# Module 3 Code Challenge

## Overview

This assessment is designed to test your understanding of the Module 3 materials. It covers:

* Calculus, Cost Function, and Gradient Descent
* Logistic Regression
* Decision Trees
* Ensemble Methods 

_Read the instructions carefully._ You will be asked both to write code and respond to a few short answer questions.

### Note on the short answer questions

For the short answer questions, _please use your own words._ The expectation is that you have **not** copied and pasted from an external source, even if you consult another source to help craft your response. While the short answer questions are not necessarily being assessed on grammatical correctness or sentence structure, do your best to communicate yourself clearly.

---
## Part 1: Calculus, Cost Function, and Gradient Descent [Suggested Time: 25 min]
---

![best fit line](visuals/best_fit_line.png)

The best fit line that goes through the scatterplot up above can be generalized in the following equation: $$y = mx + b$$

Of all the possible lines, we can prove why that particular line was chosen using the plot down below:

![](visuals/cost_curve.png)

where RSS is defined as the residual sum of squares:

$$ 
\begin{align}
RSS &= \sum_{i=1}^n(actual - expected)^2 \\
&= \sum_{i=1}^n(y_i - \hat{y})^2 \\
&= \sum_{i=1}^n(y_i - (mx_i + b))^2
\end{align}
$$ 

### 1.1) What is a more generalized name for the RSS curve above? How is it related to machine learning models?

In [14]:
"""
Your written answer here
"""
# Cost Function. 
# Machine learning is used to create a model that can be used to estimate Y based on the value of X. 
# By training the model, one can predict the price of a variable using features. 

'\nYour written answer here\n'

### 1.2) Would you rather choose a $m$ value of 0.08 or 0.05 from the RSS curve up above?   What is the relation between the position on the cost curve, the error, and the slope of the line?

In [65]:
"""
Your written answer here
"""
# .05 because that m value gives use the lowest point of the curve, meaning the lowest RSS

'\nYour written answer here\n'

![](visuals/gd.png)

### 1.3) Using the gradient descent visual from above, explain why the distance between each step is getting smaller as more steps occur with gradient descent.

In [16]:
"""
Your written answer here
"""
# As the step sizes go down the curve in the above visual, the slope begins decreasing. This creates the small step sizes. 

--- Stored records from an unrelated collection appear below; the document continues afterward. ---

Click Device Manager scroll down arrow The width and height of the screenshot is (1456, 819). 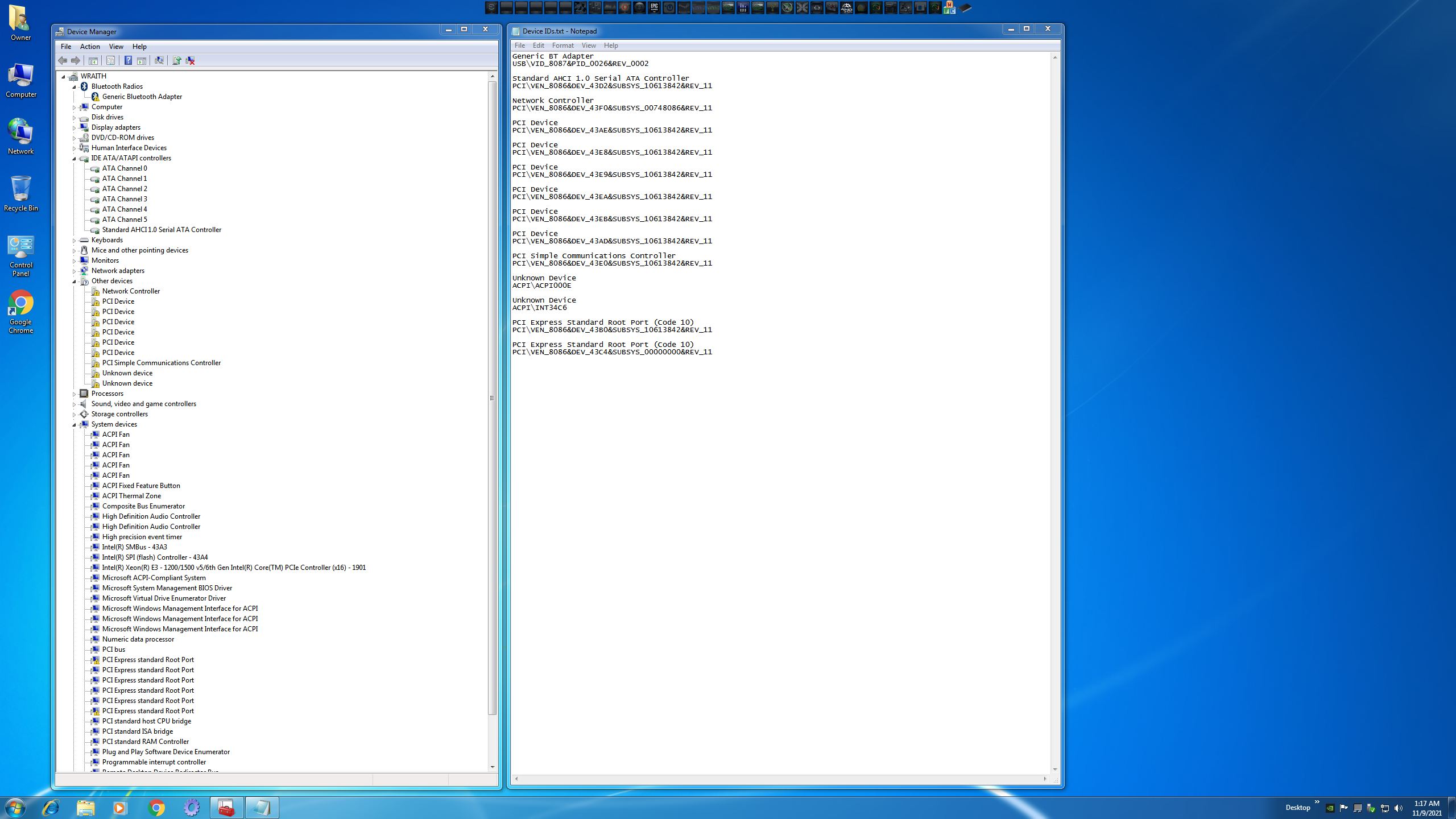click(492, 767)
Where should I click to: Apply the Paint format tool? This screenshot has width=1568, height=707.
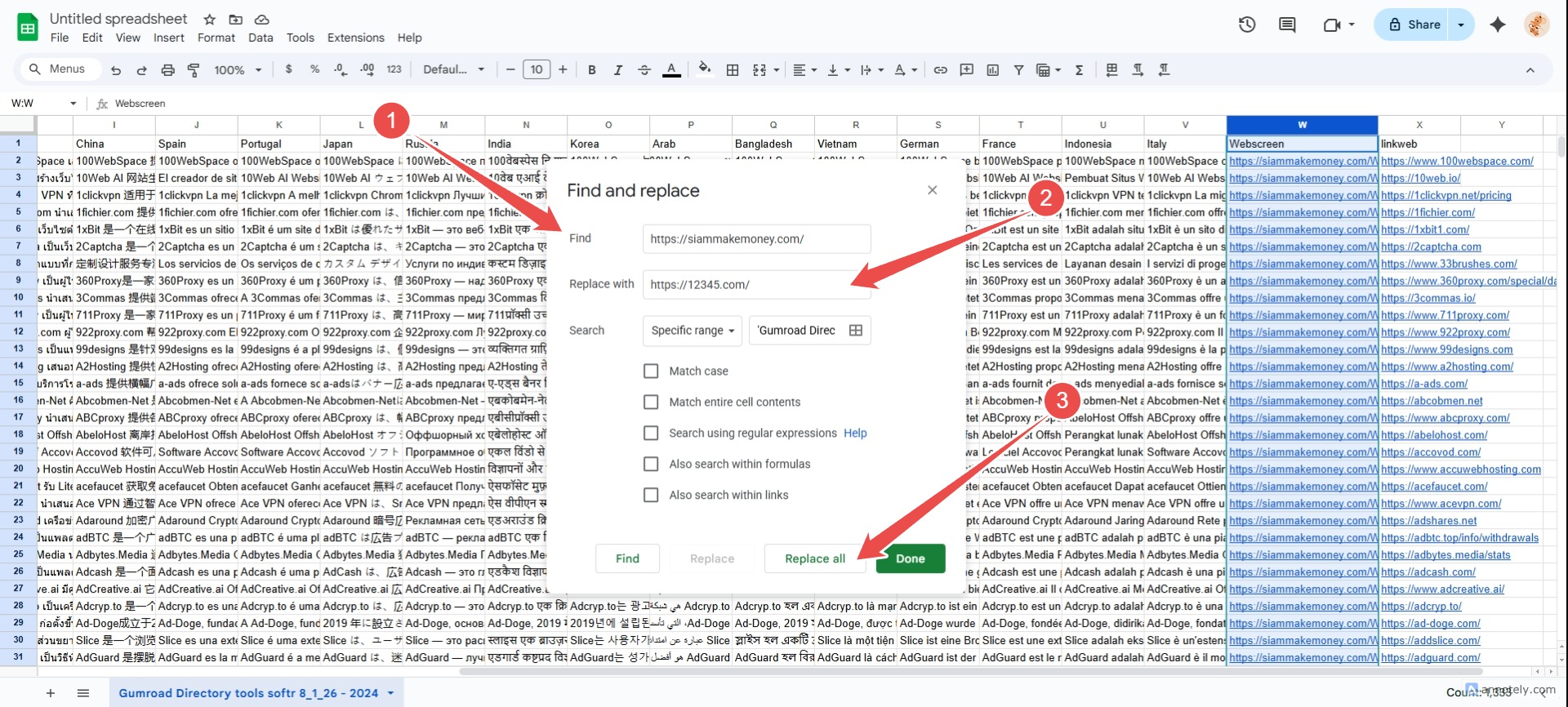194,70
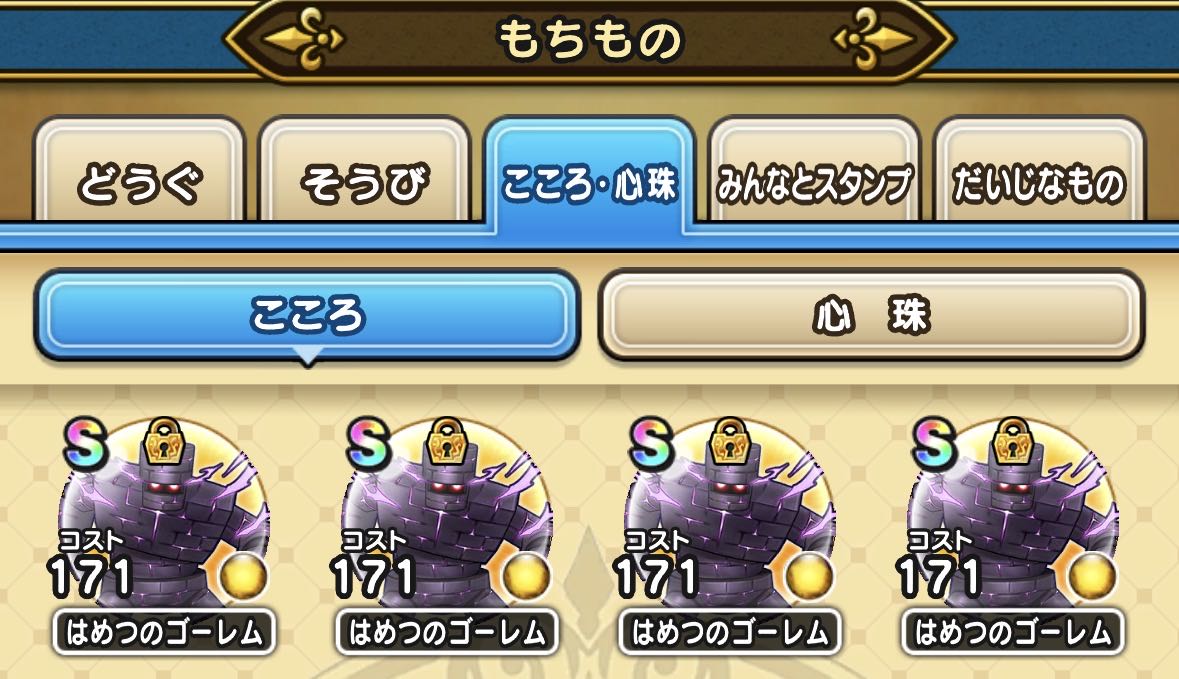Viewport: 1179px width, 679px height.
Task: Click the gold lock icon on fourth golem
Action: [1012, 441]
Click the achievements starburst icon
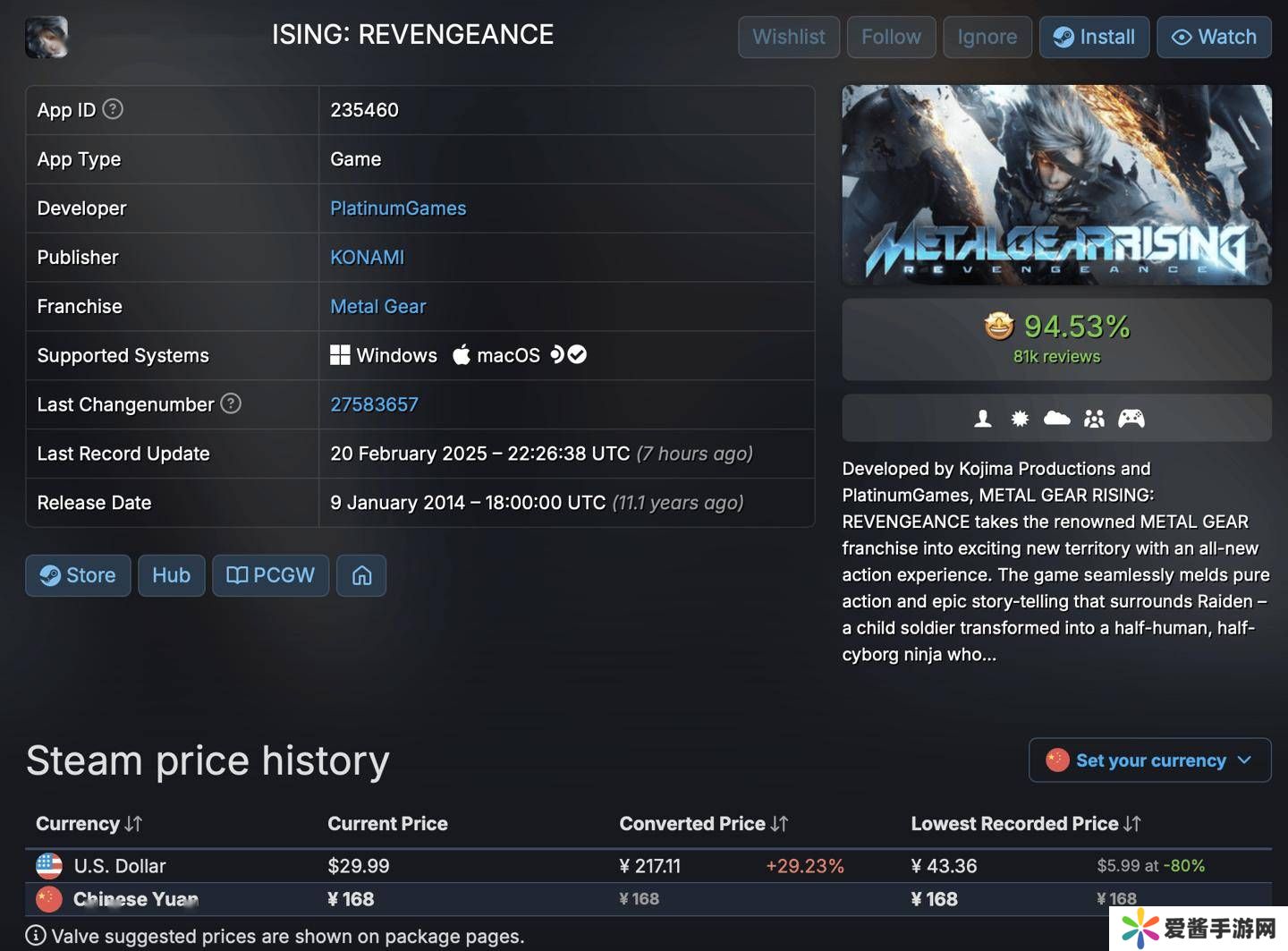 [x=1020, y=418]
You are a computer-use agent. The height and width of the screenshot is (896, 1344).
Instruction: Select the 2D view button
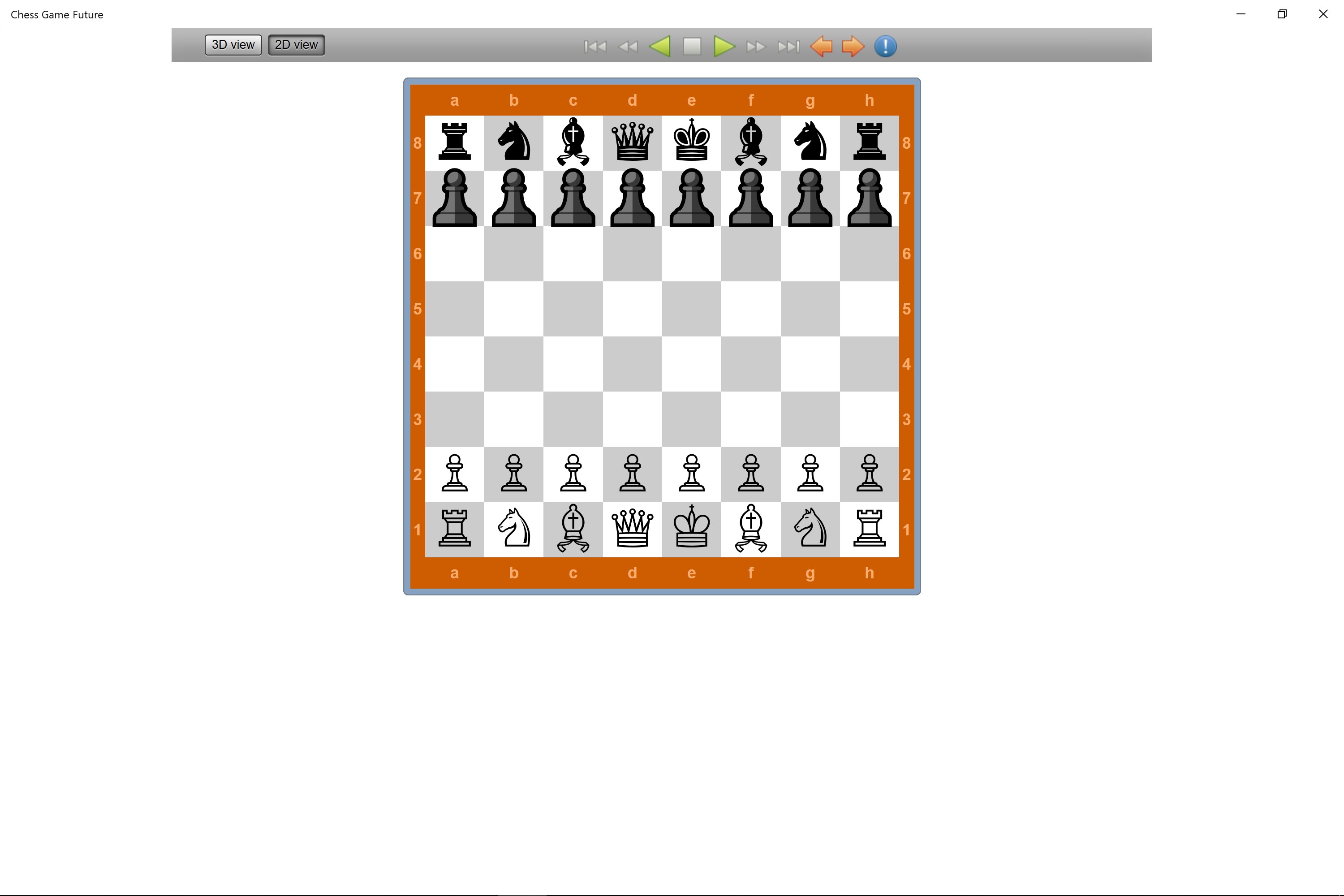point(296,44)
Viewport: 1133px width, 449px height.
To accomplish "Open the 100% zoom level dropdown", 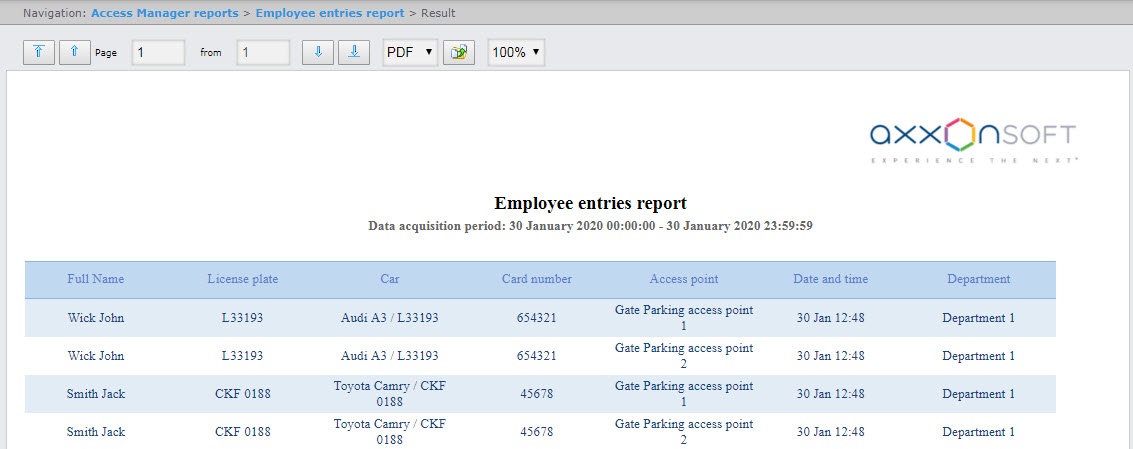I will coord(516,52).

'\nYour written answer here\n'

### 1.4) What is the purpose of a learning rate in gradient descent? Explain how a very small and a very large learning rate would affect the gradient descent.

In [17]:
"""
Your written answer here
"""
# The purpose of learning rate in gradient descent is to create a rate of how fast we move down the curve. 
# A very small learning rate would be computationally expense since we are slowly moving down the curve.
# a Large learning rate would make the model overshoot the lowest point in our graph. 

'\nYour written answer here\n'

---
## Part 2: Logistic Regression [Suggested Time: 25 min]
---

![cnf matrix](visuals/cnf_matrix.png)

### 2.1) Using the confusion matrix above, calculate precision, recall, and F-1 score.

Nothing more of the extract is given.